Dans la décision commentée, faisant pour la première fois application de la notion de modification notable d’une installation nucléaire de base (I), le Conseil d’Etat refuse de qualifier ainsi les travaux autorisés sur le radier du réacteur de la centrale de Fessenheim (II).

I. La notion de modification notable d’une installation nucléaire de base

Introduite par l’article 29 de la loi n° 2006-686 du 13 juin 2006 relative à la transparence et à la sécurité en matière nucléaire, la notion de « modification notable » d’une l’installation nucléaire de base n’a pas fait l’objet d’une définition par le législateur. C’est l’article 31 du décret n° 2007-1557 du 2 novembre 2007 relatif aux installations nucléaires de base et au contrôle, en matière de sûreté nucléaire, du transport de substances radioactives qui fournit les éléments de définition de cette notion. Il précise que constitue une modification notable d’une installation nucléaire de base : « 1° Un changement de sa nature ou un accroissement de sa capacité maximale ; 2° Une modification des éléments essentiels pour la protection des intérêts mentionnés au I de l’article 28 de la loi du 13 juin 2006, qui figurent dans le décret d’autorisation en application de l’article 16 ; 3° Un ajout, dans le périmètre de l’installation, d’une nouvelle installation nucléaire de base […] ».

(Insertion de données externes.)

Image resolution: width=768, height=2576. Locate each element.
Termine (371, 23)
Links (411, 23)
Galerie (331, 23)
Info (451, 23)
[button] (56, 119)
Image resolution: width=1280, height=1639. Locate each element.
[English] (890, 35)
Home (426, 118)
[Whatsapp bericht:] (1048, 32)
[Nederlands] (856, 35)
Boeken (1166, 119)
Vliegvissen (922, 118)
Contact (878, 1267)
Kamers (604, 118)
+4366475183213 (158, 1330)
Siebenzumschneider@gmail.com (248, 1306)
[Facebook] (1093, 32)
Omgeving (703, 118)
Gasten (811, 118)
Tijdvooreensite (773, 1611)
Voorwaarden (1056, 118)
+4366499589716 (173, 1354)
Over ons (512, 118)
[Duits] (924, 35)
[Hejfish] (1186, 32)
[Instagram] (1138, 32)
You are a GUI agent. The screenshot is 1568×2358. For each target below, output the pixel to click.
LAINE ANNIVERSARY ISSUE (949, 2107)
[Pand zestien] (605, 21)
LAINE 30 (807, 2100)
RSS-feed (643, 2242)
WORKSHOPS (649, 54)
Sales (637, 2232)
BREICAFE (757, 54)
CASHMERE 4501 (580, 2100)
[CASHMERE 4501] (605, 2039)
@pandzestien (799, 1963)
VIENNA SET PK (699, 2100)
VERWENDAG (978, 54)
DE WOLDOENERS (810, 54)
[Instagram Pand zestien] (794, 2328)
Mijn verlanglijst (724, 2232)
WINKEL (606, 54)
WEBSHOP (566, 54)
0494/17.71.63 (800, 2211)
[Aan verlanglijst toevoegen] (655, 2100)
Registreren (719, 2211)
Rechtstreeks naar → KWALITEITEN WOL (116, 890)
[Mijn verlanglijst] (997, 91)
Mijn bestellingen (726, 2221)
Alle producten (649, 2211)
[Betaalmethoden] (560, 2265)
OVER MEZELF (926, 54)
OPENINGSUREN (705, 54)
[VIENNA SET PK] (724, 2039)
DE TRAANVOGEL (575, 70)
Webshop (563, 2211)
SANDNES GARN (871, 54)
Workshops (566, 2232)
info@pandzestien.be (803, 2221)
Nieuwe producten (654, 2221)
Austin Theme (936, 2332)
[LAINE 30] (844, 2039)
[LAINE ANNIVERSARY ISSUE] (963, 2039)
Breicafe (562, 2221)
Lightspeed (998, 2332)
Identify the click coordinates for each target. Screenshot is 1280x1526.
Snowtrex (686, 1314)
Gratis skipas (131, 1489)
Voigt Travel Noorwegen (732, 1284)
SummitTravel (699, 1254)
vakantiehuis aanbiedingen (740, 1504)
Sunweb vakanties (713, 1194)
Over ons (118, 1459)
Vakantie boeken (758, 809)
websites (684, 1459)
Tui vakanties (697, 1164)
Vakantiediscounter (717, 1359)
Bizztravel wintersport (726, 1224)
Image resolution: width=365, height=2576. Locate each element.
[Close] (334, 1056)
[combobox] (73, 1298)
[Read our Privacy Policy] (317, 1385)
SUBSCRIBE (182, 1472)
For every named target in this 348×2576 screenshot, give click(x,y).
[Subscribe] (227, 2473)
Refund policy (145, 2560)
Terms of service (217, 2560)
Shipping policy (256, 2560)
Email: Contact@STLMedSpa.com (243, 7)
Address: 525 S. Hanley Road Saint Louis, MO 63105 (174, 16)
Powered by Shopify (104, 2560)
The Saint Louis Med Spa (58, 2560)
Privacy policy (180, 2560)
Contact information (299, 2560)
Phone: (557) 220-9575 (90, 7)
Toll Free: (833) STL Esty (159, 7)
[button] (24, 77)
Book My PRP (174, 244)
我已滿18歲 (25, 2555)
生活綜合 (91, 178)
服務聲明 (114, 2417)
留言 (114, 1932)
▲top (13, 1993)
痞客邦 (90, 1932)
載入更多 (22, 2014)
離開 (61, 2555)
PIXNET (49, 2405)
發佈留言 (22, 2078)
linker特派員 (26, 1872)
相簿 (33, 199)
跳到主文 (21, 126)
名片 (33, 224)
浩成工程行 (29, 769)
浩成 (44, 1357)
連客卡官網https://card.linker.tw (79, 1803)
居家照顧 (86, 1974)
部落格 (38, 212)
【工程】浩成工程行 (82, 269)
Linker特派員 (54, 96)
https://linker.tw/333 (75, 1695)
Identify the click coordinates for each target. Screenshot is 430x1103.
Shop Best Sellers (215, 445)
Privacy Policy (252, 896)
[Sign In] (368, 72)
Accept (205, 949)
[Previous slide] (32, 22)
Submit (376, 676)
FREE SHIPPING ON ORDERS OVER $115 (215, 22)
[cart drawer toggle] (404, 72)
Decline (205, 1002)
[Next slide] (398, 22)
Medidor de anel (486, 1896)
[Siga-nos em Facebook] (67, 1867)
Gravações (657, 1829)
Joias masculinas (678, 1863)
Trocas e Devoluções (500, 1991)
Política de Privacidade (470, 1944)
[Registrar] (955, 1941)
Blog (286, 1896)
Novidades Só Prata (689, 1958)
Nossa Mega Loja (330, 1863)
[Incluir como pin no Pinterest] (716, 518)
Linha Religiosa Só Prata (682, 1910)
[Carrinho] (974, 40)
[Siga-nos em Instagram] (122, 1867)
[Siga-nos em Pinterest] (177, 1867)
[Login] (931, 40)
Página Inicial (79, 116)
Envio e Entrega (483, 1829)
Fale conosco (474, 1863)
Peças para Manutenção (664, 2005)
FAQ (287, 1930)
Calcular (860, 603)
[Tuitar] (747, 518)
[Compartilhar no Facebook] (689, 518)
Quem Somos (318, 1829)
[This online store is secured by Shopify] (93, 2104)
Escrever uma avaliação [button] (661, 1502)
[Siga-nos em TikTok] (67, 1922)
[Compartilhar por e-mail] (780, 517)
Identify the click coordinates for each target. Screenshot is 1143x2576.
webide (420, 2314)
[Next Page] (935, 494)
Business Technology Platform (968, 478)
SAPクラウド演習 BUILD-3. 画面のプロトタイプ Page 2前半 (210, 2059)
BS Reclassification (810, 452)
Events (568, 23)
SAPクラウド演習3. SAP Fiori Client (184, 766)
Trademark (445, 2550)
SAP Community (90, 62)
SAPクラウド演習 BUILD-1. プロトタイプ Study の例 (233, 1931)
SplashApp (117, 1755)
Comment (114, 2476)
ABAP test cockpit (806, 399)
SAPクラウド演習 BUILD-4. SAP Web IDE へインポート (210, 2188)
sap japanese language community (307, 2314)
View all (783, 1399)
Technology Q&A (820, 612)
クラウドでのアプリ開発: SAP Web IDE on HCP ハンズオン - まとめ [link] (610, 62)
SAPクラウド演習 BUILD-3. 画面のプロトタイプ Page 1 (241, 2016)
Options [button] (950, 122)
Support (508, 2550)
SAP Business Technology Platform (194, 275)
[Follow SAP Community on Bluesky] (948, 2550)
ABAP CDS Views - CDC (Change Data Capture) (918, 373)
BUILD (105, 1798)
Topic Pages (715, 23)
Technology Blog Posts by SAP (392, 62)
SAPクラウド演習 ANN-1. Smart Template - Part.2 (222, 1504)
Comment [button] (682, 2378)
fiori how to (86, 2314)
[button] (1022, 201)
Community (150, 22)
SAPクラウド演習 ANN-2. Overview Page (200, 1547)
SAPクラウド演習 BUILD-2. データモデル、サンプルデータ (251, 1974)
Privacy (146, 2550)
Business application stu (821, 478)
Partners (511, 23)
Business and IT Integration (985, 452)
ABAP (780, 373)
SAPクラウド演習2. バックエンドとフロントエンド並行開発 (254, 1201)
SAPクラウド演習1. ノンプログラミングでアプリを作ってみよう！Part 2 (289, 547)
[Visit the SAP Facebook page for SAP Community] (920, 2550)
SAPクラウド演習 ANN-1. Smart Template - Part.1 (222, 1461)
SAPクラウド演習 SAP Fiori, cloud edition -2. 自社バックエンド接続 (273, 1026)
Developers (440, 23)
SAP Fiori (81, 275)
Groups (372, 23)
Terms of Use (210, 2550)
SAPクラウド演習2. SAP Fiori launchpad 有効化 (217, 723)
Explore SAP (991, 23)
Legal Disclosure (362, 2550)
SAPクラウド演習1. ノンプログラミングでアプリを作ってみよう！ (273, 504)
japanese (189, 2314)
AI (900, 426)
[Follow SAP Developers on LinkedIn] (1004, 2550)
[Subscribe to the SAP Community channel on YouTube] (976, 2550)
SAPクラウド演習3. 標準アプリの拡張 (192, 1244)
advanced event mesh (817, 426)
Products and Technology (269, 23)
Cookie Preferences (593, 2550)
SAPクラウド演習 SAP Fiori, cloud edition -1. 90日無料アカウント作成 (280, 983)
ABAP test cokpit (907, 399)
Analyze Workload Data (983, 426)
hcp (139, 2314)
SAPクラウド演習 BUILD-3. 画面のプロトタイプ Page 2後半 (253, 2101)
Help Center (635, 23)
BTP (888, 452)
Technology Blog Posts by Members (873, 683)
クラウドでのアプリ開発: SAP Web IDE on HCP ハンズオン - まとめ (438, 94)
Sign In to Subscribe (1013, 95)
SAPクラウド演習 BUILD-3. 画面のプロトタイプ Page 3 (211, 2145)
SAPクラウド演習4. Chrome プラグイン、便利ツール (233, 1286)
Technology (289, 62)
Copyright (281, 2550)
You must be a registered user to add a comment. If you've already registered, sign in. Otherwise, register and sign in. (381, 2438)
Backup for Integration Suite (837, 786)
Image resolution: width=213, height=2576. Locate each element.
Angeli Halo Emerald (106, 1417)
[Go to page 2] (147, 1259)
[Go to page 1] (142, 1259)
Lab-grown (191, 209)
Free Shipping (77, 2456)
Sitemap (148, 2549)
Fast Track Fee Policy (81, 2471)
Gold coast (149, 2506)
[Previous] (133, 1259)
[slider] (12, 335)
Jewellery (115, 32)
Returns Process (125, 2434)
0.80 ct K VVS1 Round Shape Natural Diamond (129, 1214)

Le Conseil d’Etat n’avait pas encore statué au fond sur ce que recouvrait cette notion. Sous l’empire du décret n° 63-1228 du 11 décembre 1963 relatif aux installations nucléaires, il avait néanmoins déjà eu à se prononcer sur la possibilité, prévue à l’article 3-II de ce décret, de ne pas faire précéder les modifications des installations nucléaires de base d’une enquête publique si ces modifications « n’affect(aient) pas de façon substantielle l’importance ou la destination et n’augment(aient) pas les risques de l’installation ». Une telle formulation nécessitait déjà de la part du juge une appréciation technique sur l’importance d’une modification. Ainsi, dans un arrêt Ville de Genève (CE, 27 mai 1991, Ville de Genève, n° 104723), il devait apprécier si la modification du fonctionnement du circuit de refroidissement de la centrale de Creys-Malville avait eu pour effet d’augmenter la dangerosité de la centrale. Il avait estimé que « si des changements ont été apportés à la conception initiale, ils n’ont affecté ni la puissance électrique qui demeure de 1 200 M E…, ni les dimensions ou le volume des installations qui demeurent affectées à la production d’énergie électrique » et que les requérants ne démontraient pas « que les modifications apportées aux conditions de chargement, de déchargement et de stockage du combustible nucléaire aient eu pour effet d’augmenter les risques de l’installation ». Dans ses conclusions sur cet arrêt, H. Légal avait tout particulièrement insisté sur la nécessaire vigilance du juge administratif face à une modification du schéma initial de fonctionnement d’une installation nucléaire. Il relevait en effet que celle-ci « conduite hâtivement et accompagnée d’une évaluation incomplète de ses implications, pourrait […] donner lieu à de plus grands périls que la mise en œuvre elle-même puisqu’elle peut impliquer l’utilisation d’équipements prévus initialement pour un usage différent de celui qu’elle en fait et donc éventuellement moins bien adaptée à leur fonction nouvelle ». Ce faisant, il soulignait l’enjeu propre au contrôle des décisions relatives aux modifications des installations nucléaires de base.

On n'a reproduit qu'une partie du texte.